The company's costs of labor during the quarter jumped, particularly at new stores in the Atlanta market, in which the company made its debut during first quarter. "It's true, we have some inefficiencies to date," she said, "and we are working to whittle away at them, but don't expect improvement in labor costs until the last half of the year.

"Labor and occupancy costs are up in all new markets," she said, noting it typically takes from three to four months for them to stabilize. She also noted, "80% of our new company-owned units (in first quarter) were in new markets: Atlanta, Dallas, North Carolina and Denver," and called Atlanta "particularly challenging." In addition to improving "efficiencies" in that market, the company "is targeting extra marketing dollars in that market in second quarter."

It is primarily, nearly singularly, the first-quarter rise in labor costs that prompted BB&T to downgrade the stock. Dougherty & Co., however, reiterated its buy recommendation following the first-quarter report. SG Cowan's Westra said the company's second-quarter guidance, which calls for same store sales increases of from 2% to 4% at both company-owned and franchised units "will again prove too conservative. Our unchanged investment thesis remains that success-to-date in new metro markets has already largely assured the likelihood that BWLD can grow to a 1,000-plus unit system." The report also suggested its continued view "that BWLD will outperform the market by 20% to 30% in the next 12 months."

Asked about the precipitous drop on the Nasdaq, Michael Fox, the company's spokesman, tells GSR, "people focused in on labor costs, but the company is confident that it's got those costs under control," and reiterated, "it always costs more to operate in a new market, before efficiencies are up and running and the brand becomes established." He also noted that, in comparison with many public companies, BWLD has fewer shares outstanding, "The smaller the base," he says, "the more volatile activity is impacted by fewer shareholders."

Currently, a new prototype Buffalo Wild Wings unit, 5,500 sf versus the current 6,000 sf, is under study. There are three in operation. "We're gauging guest reaction and studying every aspect of it, from building materials to the audio/video package," Smith said. "We're getting better feedback," she said, but did not indicate when it would begin a rollout.

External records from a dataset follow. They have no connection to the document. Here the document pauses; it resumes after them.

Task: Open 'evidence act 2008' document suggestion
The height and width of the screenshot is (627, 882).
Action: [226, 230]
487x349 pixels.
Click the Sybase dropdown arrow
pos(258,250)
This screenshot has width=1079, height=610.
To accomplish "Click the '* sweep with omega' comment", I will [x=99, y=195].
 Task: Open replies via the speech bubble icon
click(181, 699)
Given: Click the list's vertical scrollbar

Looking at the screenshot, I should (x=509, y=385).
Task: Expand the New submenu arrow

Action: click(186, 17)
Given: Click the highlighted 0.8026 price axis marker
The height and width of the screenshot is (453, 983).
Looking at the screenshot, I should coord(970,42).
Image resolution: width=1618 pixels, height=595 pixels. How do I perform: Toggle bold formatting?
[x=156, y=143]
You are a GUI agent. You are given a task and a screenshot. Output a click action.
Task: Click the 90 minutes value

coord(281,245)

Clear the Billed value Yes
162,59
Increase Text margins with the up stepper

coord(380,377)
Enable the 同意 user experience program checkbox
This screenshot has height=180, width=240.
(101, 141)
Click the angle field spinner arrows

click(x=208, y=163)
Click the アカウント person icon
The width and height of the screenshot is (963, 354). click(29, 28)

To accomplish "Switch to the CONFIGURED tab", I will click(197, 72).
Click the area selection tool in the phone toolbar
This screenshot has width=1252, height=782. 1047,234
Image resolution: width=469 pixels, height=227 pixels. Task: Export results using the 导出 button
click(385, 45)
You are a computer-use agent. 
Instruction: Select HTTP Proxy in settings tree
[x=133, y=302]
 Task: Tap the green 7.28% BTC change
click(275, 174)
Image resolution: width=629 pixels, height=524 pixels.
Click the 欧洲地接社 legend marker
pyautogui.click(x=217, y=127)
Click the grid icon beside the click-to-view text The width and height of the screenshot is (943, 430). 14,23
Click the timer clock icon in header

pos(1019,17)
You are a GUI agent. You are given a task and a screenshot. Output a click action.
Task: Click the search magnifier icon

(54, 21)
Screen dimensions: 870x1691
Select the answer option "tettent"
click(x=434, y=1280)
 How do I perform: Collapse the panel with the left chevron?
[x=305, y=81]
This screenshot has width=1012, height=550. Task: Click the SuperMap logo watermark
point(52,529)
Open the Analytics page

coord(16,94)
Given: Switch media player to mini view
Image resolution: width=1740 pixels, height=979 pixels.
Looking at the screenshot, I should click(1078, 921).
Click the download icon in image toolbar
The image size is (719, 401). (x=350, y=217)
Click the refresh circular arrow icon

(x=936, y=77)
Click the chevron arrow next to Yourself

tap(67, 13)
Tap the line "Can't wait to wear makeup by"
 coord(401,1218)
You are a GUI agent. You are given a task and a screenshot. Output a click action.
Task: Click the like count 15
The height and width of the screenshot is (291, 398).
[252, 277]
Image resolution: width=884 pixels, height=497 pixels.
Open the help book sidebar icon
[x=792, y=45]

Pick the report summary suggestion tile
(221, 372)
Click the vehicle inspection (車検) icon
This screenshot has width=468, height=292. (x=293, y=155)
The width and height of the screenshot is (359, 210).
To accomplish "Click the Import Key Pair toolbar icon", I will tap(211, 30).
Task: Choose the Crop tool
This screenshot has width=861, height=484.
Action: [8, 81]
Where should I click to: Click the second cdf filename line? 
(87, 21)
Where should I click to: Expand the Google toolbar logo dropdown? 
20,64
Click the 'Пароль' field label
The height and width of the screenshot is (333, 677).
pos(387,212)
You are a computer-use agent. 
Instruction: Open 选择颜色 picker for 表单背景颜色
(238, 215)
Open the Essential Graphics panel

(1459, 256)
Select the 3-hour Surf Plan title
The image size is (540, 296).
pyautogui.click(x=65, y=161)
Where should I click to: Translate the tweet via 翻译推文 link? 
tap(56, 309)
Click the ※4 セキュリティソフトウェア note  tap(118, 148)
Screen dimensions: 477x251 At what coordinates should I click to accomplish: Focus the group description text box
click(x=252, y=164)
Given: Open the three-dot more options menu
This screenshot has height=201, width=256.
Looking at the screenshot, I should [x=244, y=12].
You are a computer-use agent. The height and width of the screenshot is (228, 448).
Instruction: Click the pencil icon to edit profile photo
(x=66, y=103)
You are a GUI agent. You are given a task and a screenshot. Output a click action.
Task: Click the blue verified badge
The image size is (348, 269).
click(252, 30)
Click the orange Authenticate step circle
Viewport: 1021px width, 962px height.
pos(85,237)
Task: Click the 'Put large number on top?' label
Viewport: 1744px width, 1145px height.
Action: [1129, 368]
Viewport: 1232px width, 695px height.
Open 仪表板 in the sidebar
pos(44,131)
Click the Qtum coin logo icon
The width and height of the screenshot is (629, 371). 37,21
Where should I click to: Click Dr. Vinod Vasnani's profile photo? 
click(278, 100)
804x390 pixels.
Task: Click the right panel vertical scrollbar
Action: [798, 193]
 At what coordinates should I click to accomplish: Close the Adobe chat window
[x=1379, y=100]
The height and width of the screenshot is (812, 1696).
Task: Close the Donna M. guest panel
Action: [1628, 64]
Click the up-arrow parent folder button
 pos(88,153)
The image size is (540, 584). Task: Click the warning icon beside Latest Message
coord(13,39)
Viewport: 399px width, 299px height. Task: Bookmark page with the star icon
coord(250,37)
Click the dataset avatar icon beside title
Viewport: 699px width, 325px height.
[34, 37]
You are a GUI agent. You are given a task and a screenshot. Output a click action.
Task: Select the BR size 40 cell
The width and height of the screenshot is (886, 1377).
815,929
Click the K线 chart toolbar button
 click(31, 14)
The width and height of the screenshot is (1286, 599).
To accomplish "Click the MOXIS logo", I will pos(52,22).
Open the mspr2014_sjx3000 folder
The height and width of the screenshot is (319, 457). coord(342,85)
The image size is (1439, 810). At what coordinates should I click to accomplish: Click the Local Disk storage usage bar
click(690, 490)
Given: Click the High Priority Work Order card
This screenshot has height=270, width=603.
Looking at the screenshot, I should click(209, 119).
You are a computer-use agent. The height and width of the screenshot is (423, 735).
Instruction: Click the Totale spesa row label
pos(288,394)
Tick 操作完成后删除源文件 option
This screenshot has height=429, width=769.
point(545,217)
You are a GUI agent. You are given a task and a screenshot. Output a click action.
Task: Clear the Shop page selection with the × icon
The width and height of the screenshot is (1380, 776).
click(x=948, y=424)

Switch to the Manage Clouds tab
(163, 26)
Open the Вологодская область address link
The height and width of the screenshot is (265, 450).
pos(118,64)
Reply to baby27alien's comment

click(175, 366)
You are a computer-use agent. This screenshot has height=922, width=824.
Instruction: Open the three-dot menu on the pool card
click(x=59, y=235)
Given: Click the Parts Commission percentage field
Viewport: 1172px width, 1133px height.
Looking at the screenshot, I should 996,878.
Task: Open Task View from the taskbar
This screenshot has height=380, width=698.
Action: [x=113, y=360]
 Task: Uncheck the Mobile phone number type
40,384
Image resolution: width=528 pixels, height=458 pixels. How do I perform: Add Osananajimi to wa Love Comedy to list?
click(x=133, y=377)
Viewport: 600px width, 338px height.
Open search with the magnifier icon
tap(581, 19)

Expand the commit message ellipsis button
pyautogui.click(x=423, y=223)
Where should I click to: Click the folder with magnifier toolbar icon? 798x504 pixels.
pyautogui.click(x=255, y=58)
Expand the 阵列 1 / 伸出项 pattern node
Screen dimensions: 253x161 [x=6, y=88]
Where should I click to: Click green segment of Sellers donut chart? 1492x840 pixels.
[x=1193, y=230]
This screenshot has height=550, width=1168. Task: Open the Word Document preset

The menu, too, is under review. One unpredictable, but welcome note lies in the cost of fresh chicken wings. The cost was projected to rise to $1.52 per lb. in first quarter, fell to $1.45. Furthermore, it is expected to drop to $1.16 per lb. this year. While that cost is subject to many variables, Smith said, "given falling wing prices, we don't see any price increases" at units.

Naked Tenders were added to the menu this month, and Honey BBQ versions will be added in June, both backed by promotions. The company typically devotes 3% of sales to marketing per store. With unit growth, the expenditure becomes increasingly efficient, Smith also pointed out.